2014年9月22日 ヨハン・カステン(Yohan Castaing)がこの懸念を初めてフランスから送ってくれた。以下はギャレス・スキッドモア(Gareth Skidmore)がブルゴーニュのコート・ド・ボーヌから先週の報告を補足してくれたものだ。

最近見つかったアジア系ショウジョウバエはヨーロッパ各地で2014の品質に大きな影を落としている。

オウトウショウジョウバエは別名スポッテド・ウィング・ドロソフィリア(spotted wing drosophila)といい日本では果皮の柔らかい果実につく虫として20世紀初頭から知られてきた。6年前、それがカリフォルニアとスペインで見つかり、現在ではヨーロッパ各地のワイン産地で認められている。

一般的なヨーロッパ系ショウジョウバエ、キイロショウジョウバエ(Drosophila melanogaster)はヴィネガー・フライ(酢バエ)とも呼ばれ、何十年もの間収穫期のワイナリーの繁忙期の邪魔者として嫌われてきた。その主要な問題は繁殖の勢いがすさまじく、うまくコントロールしないと腐敗の被害が広がることだった。
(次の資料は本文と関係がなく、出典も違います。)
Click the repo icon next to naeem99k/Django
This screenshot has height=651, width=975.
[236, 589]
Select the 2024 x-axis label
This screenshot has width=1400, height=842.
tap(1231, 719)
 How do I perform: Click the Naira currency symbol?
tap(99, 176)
だが少なくとも彼らは目に見える。

オウトウショウジョウバエは更に厄介な問題となるのである。ヴィネガー・フライは過熟した果実を狙うのに対し、オウトウショウジョウバエはヴェレゾンの間に果皮の下に卵を産み付けるため、目視で確認することはほぼ不可能だ。卵が孵化するのに数日しかかからず、その幼虫は果実の中身を食べて育つが、外からは全く分からない。腐敗した酸っぱい臭いがしてきて初めて彼らの存在を知ることになるのである。
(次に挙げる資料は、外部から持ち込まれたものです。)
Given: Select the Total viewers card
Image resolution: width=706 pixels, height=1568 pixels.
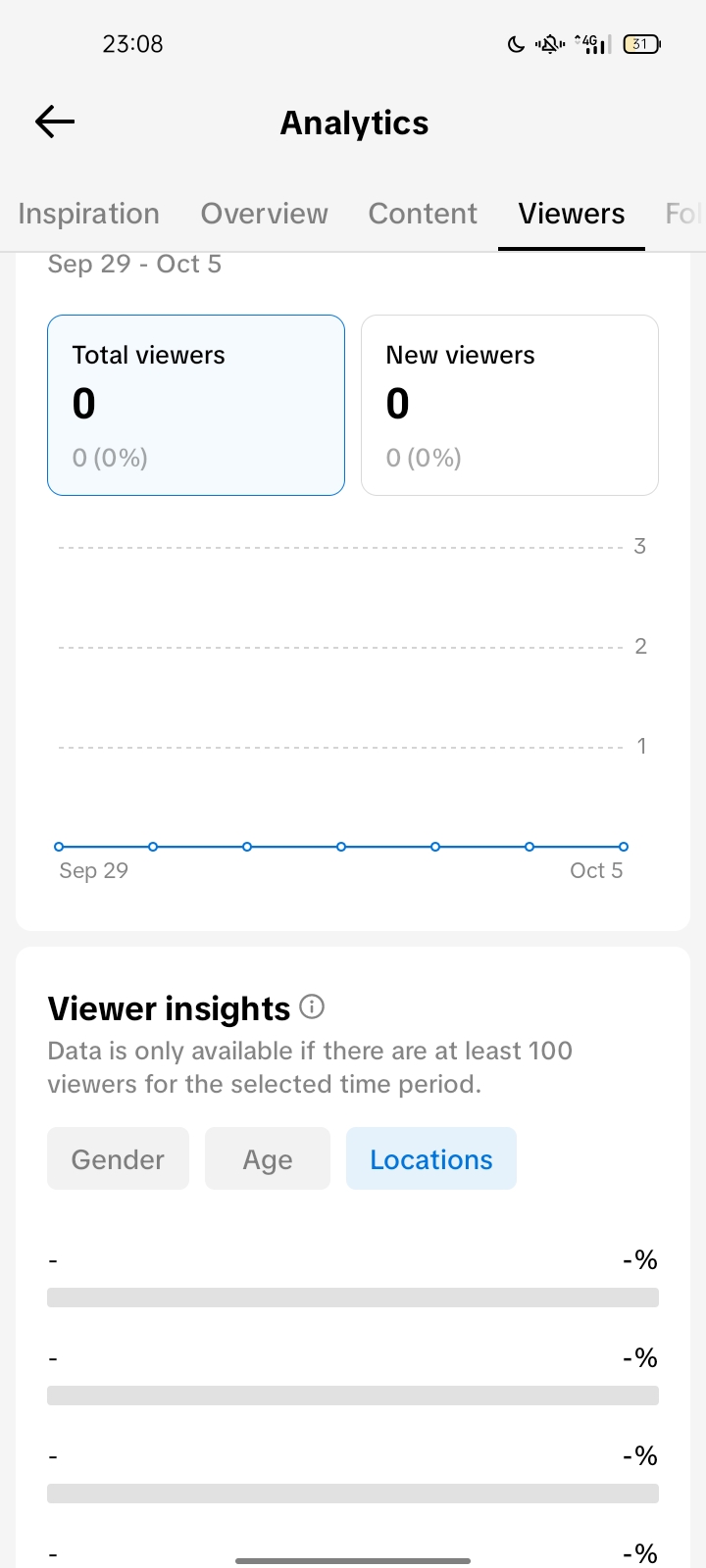Looking at the screenshot, I should [196, 405].
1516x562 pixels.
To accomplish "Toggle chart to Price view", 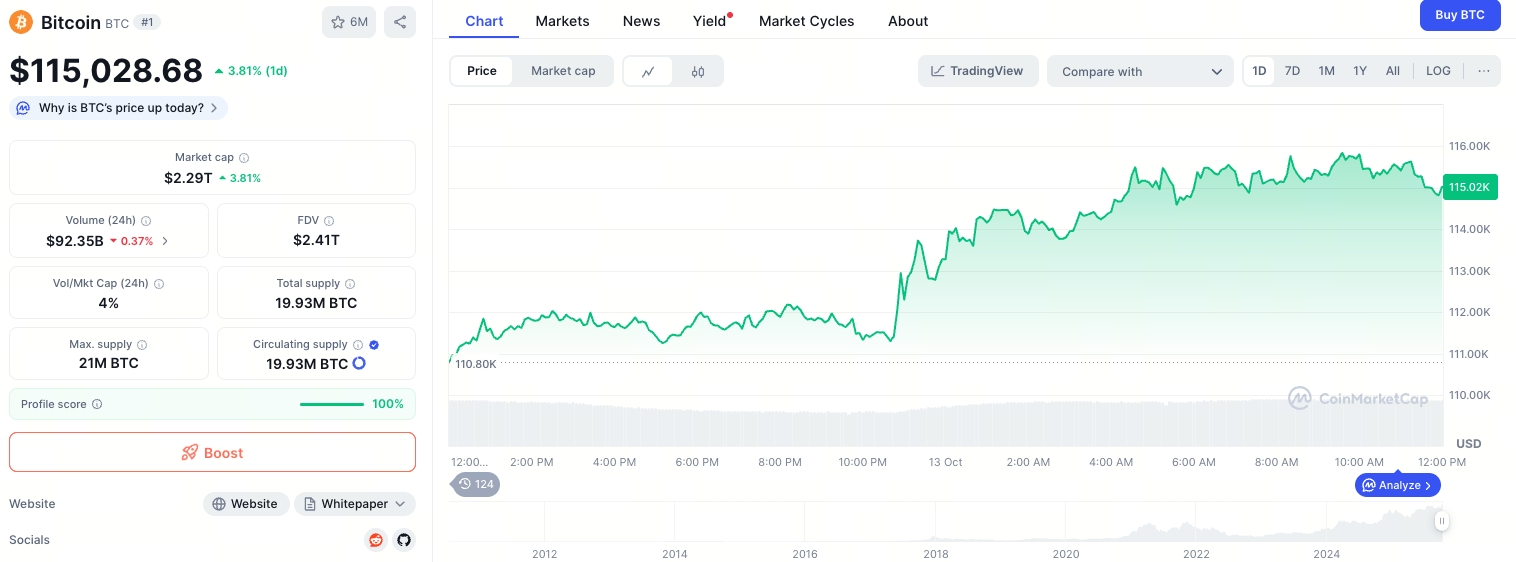I will coord(482,71).
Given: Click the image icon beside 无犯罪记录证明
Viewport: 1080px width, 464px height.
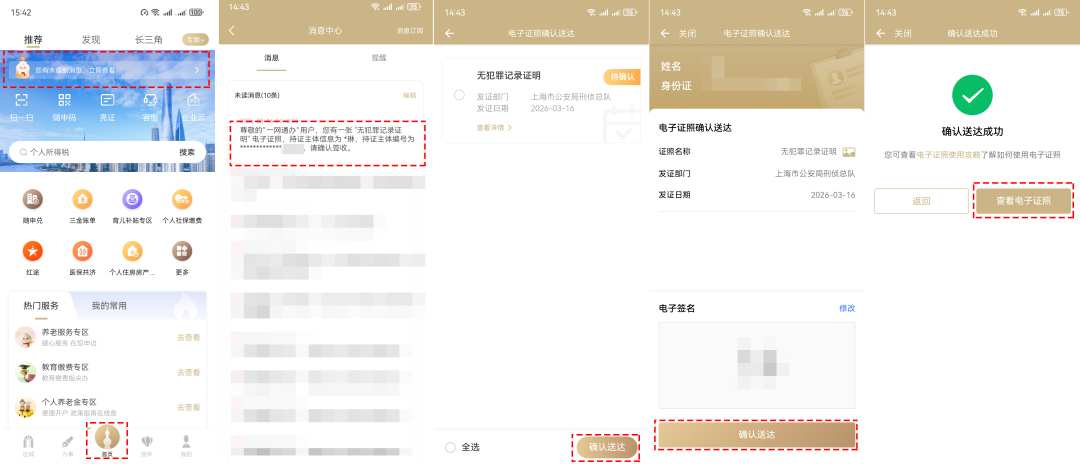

なぜそれが危険なのか?気候変動の結果として生育期の後半にブドウは以前よりはるかに早く成熟する。そのためブドウが生理学的な成熟に至ったら過熟を避けるためできるだけ早く収穫しなくてはならない。もしオウトウショウジョウバエが果実の中に潜んでいたら、その果実は選果台ではじかなくてはならない。そしてブドウのほとんどが影響を受けていれば、そのロット全てを廃棄しなくてはならなくなるのだ。だが外見からはどれが影響を受けているのかわからない。この2014は収量が比較的高く果実は大き目だ。このような大きな紫の果実が果房に密集していると、オウトウショウジョウバエの絶好の餌食となってしまう。

今年は本当の意味での冬が来ず、昆虫たちは増殖している。オリーブ栽培に関わる人なら苦い経験があるはずだ。春は暖かく乾燥して、花振いもなく開花は早かったため、果房が大きくなりがちだった。恵まれない湿気の多い夏はブドウを弱らせた。厳格な剪定を行う人々はブドウ樹1本あたり7,8房だけを残し、十分に果房に風を通すことでこの難を逃れた。たとえば、ドメーヌ・ドニ・モルテのアルノー・モルテやドメーヌ・ド・ラ・ロマネ・コンティのオーベール・ド・ヴィレーヌは全く被害を受けていない。すなわち、2014の問題は実はオウトウショウジョウバエそのものではなく、ワイン生産者が用いてきた手法だったのである。畑で質より量を求めてきた生産者が最も被害を受けているのだ。フランス人のブルゴーニュ専門家であるジャッキー・リゴー(Jacky Rigaux)は畑における「オートクチュール」なアプローチを推奨している。

これはブルゴーニュだけに限ったことではない。オウトウショウジョウバエはスイスのヴァレーでも、赤ワイン用の収穫が始まっているボルドーでも増殖中だ。

一方、ギャレス・スキッドモアは嬉しそうにブルゴーニュからこう知らせてきた。
「収穫したブドウの品質には6月28日にボーヌ南部を襲った雹にも関わらず、おおむね満足しているようです。9月の日照のお蔭で8月の終わりには未熟だったブドウの糖が上がりました。
収穫の間、雨は最後の木曜の夜まで降らず、翌金曜日朝も収穫条件はそれほど悪くありませんでした。全体を通じたネガティブな唯一のコメントと言えばシャルドネの果汁が少なかったために、圧搾がなかなか進まず、2010、2011に続いて生産量減少の問題につながるという点だけです。」